● **EXTRACT TO READ**:
Hey Vid, I am working on a Firepower right now and the original paint is really sensitive. I found a hidden spot to test with frisket and see if there would be paint removal and indeed there was, so Frisket is to sticky for it even after taking some of the taak away by putting it on my jeans. With that, I am scared to death of attempting to remove the mylar. What I want to do is mask off the mylar and the rest of the playfield and just clear the rest. Would this suffice? I have airbrushed all of my worn spots with Createx but I now want to protect the field. Did Firepower come factory with no clear on the field? Mine looks to be just bare paint. Thanks for the guide by the way!!! I must have read it 10 times already. I'm also using your pop bumper rebuild guide on the same machine, thank you for that also!!

#2125 8 years ago

Hey Vid, I sprayed some clear down today and got some weird separation on the in lanes. Is there anyway that I can fix this after it fully gasses out?

IMG_20150629_210300.jpgIMG_20150629_210300.jpg

#2127 8 years ago

I initially started with one thin mist coat. I then sprayed another thin coat, and after that I gradually laid down two more wet coats. I don't have Naptha on hand right now. Could I use anything else?

#2130 8 years ago
Quoted from vid1900:

Do you have any lighter fluid or White Gas?

I have lighter fluid but by the time I saw your post I had already used 92% alcohol. That did the trick and the clear filled right in. So I am assuming that what caused the separation was probably wax or some sort of oil residue. Being that, that is a well travel area the ball has formed a valley in those lanes and I think when I wiped the PF down for the last time the towel only touched the surrounding surface of those valley's and not in them.

Thanks again Vid!!

1 week later
#2149 8 years ago
Quoted from vid1900:

99% of the time I use it straight.
If it's old and near the end of the bottle, I'll add a little ammonia.

I tried to use it straight but couldn't. I thinned with Windex.

1 month later
#2278 8 years ago

I just picked this up this morning. How can I clean it up safely without removing paint? What are the chances of the exposed white matching the white under the mylar afterwards? On my last restoration of a Firepower I used magic eraser and alcohol individually. Both began removing paint which I don't want this time around. After touch up I plan to clear it. All of the inserts are perfectly flush with nothing cupping so I'm happy about that.

● **MATERIAL PROVIDED**:
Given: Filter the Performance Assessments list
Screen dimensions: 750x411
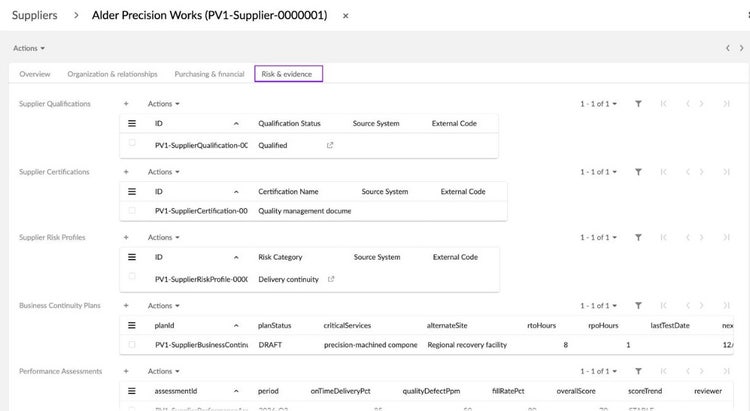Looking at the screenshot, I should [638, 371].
--
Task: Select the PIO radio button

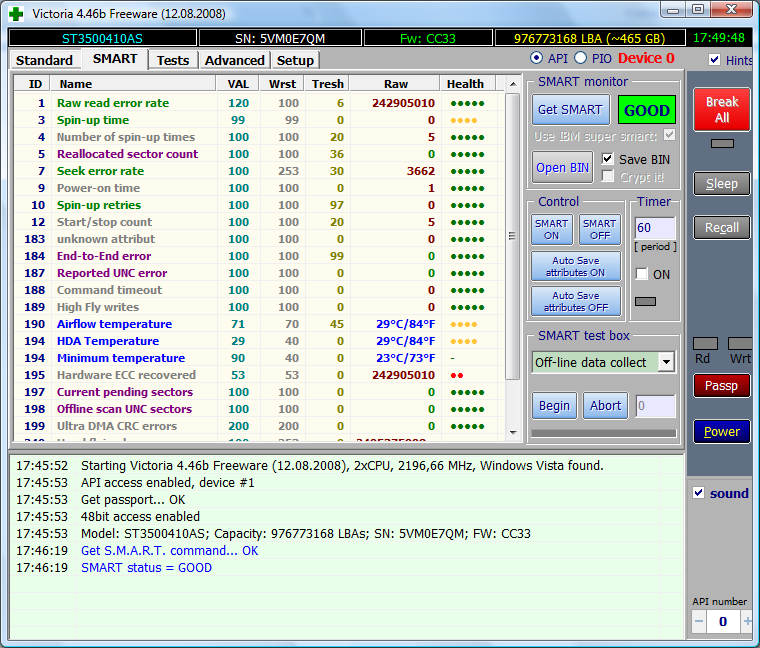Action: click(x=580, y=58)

● **WHAT THIS EXERCISE ASKS**:
a) List every post number that appears in the Firepower restoration thread.
b) Answer these from the Firepower restoration thread, one line each:
(i) Which paint did the writer airbrush the worn spots with?
(ii) What strength of alcohol was used on the separation in the in lanes?
(iii) What did the writer thin with after being unable to use it straight?
c) Write the next post in the Firepower restoration thread, continuing after its final post.

● **RESPONSES**:
a) #2125, #2127, #2130, #2149, #2278

b)
(i) Createx
(ii) 92%
(iii) Windex

c)
IMG_20150819_121339.jpgIMG_20150819_121339.jpgIMG_20150819_121326.jpgIMG_20150819_121326.jpgIMG_20150819_121316.jpgIMG_20150819_121316.jpgIMG_20150819_121306.jpgIMG_20150819_121306.jpg

#2282 8 years ago
Quoted from vid1900:

When the paint is already flaky, I would expect that ME and Alcohol are going to remove some more paint.

So ME or alcohol is what I should generally be using for cleaning?

I assume ME is Methyl Ethyl Ketone, and what percentage should the alcohol be?

Naptha should only be used to pre-clean before laying down clear?

Thanks Vid!!

2 months later
#2516 8 years ago
Quoted from tezting:

Hi Vid,
Do you have any experience with Vallejo paint? It is easy to buy here and I am having a hard time mixing correctly with the Createx I got. That said I would not use anything that is not good!

Vallejo is used and formulated specifically for scale modeling. It is water based and used on plastics. I personally would not attempt to use it on a PF.

#2530 8 years ago
Quoted from tezting:

I hope you are not right. I have just spend a lot of money on paint (it is not cheap paint!) Don't you think it depends on the type? I bought this line:
http://www.acrylicosvallejo.com/en_US/model-air/family/17
It says "extreme resistence and durability"
Where I bought it, it said that it also was good for metal and wood surfaces?

I have been building scale models for 30 years and have been using Vallejo since it's inception so I have thorough experience with it. I agree, it is not cheap, but if you have a Hobby Lobby store near you, you can get it for 40% off. The type that you choose from the line may play a big factor on how it performs but I am not 100% as I have never attempted to use it on a PF. I'd say wing it and try a test spot either in a hidden location on the PF or on a scrap of wood. Use a spot of each Vallejo type and put the clear that you intend to use over the top of each and see what it does. In the end it's all acrylic and Vallejo is good stuff, not junk.

#2538 8 years ago
Quoted from tezting:

Thank you for sharing. I will test and share the end result.

Excellent, curious to see the results

2 weeks later
#2594 8 years ago
Quoted from Fred736:

See Saw PF is slowly moving forward. Gathered all my courage and finally gave it a first coat of clear.

Fred, what made you opt out of doing any paint touch ups on this? I loooove touch up projects like this one.

2 weeks later
#2666 8 years ago

If you plan to do more airbrushing in the future you definitely want to upgrade to a gravity feed dual action setup. Siphon feeds are more prone to clogging, more of a pain to clean and are best suited for decorating cakes.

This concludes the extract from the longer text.